Da quel momento, il catalogo delle sue opere, arricchito di almeno un titolo ogni anno, è un seguito di successi, dalla traduzione quasi immediata in tutta Europa. Ad esempio “Guy Mannering”, nel 1815; “L’Antiquario”, nel 1816; “I Puritani di Scozia”, nel 1817; “Rob Roy”, nel 1818; “La sposa di Lamermoor”, nel 1819, per citare solamente i più famosi.

Questo primo ciclo romanzesco, considerato dai critici come il più degno di interesse, prende le mosse dal passato più recente della Scozia. A partire dal 1820 Scott inaugura un nuovo periodo, quello del romanzo storico puro con “Ivanhoe”, “Kenilworth” o ancora “Quintino Durward”, mettendo in scena alla corte di Francia la “Guardia scozzese di Luigi 11°”.

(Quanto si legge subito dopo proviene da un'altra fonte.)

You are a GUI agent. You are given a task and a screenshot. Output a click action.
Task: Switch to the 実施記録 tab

A dispetto del suo folgorante successo e la nobilitazione conferitagli nel 1819, l’epoca non è delle migliori per Scott. Nel 1825, dei cattivi investimenti e delle divergenze con il suo editore lo conducono alla rovina, l’obbligano a vendere la sua proprietà e la sua biblioteca di Abbotsford. La sua sposa ne morirà di dolore. Minato dalle preoccupazioni, Scott continua ugualmente a scrivere, nonostante una serie di complicazioni cardio vascolari. Muore il 21 marzo 1832, dopo averle passate tutte e senza immaginare che la sua gloria postuma avrà delle conseguenze sorprendenti.

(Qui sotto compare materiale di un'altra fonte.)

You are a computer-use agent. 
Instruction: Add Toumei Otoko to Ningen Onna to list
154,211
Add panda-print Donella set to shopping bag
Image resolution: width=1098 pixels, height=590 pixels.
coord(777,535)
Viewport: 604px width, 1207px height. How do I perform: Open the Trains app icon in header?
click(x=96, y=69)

La prima si verifica a partire dal maggio 1832 con la spedizione della Duchessa di Berry. Lettrice assidua della sua opera, Maria Carolina di Borbone-Sicilia non era una donna che faceva molto caso alla differenza fra finzione e realtà. Nutrita dell’epopea Stuart la donna si mette in testa che la Vandea è l’equivalente degli Highlands scozzesi in fatto di fedeltà realista. Nessuno riuscirà a farle capire che la realtà non risponde alle leggi della letteratura. Si sa poi come è andata a finire. Postasi alla testa della rivolta della Vandea contro Luigi Filippo finisce per fallire miseramente.

A torto, la maggioranza dei lettori vedono in lui il cantore di tempi passati e sublimi. Attitudine che farà dire a Mark Twain, in maniera alquanto esagerata, che Scott, troppo letto dai gentlemen del sud, fu la causa principale della Guerra di Secessione ….

Reale e durevole sarà invece la sua influenza su diverse generazioni di scrittori. Facendo della storia un campo d’azione supplementare del romanzo, Walter Scott diventa una fonte di ispirazione ed un modello per Alessandro Dumas, Victor Hugo, Nievo, Manzoni, il giovane Verga ed altri. Nel mondo anglosassone egli ispira a turno “Gli ultimi giorni di Pompei” di Bulwer-Lytton o “Altrettanto ne porta il vento” di Margaret Mitchell.

Una così gloriosa posterità dovrebbe incitare a rileggere un’opera per la quale Goethe, quando ne riceveva la consegna, interrompeva tutti i suoi propri lavori.